* [About this exercise]:
Transcribe exactly every line from the one with "This screenshot has height=755, width=1024." to the last line of the listing below, including both.

--------------------

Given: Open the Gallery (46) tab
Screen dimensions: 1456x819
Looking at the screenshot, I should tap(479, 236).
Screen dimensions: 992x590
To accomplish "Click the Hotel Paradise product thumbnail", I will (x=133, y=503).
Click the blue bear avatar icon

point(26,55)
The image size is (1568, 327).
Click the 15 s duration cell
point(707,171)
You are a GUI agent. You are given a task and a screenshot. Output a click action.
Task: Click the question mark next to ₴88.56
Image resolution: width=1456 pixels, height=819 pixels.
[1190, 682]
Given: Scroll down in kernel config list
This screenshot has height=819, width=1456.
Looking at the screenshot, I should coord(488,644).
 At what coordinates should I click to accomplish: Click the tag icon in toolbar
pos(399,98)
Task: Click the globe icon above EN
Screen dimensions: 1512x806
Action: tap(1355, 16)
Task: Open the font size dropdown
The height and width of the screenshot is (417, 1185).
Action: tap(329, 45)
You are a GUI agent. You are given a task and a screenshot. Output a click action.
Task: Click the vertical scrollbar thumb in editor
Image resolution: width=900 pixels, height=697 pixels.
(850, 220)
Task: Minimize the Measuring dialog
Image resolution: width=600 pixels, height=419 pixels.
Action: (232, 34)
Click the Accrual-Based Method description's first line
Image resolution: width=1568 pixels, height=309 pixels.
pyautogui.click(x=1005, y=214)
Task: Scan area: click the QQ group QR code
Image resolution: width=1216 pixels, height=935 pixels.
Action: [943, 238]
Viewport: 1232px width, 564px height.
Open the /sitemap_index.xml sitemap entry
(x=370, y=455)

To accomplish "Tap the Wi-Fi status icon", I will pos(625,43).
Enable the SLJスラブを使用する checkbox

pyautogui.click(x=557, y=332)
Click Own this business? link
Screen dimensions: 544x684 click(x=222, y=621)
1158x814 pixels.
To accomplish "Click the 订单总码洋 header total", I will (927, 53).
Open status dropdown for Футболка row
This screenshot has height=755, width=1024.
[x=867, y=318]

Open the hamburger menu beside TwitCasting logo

--------------------

* [Solution for this task]:
This screenshot has height=755, width=1024.
[x=867, y=318]

Open the hamburger menu beside TwitCasting logo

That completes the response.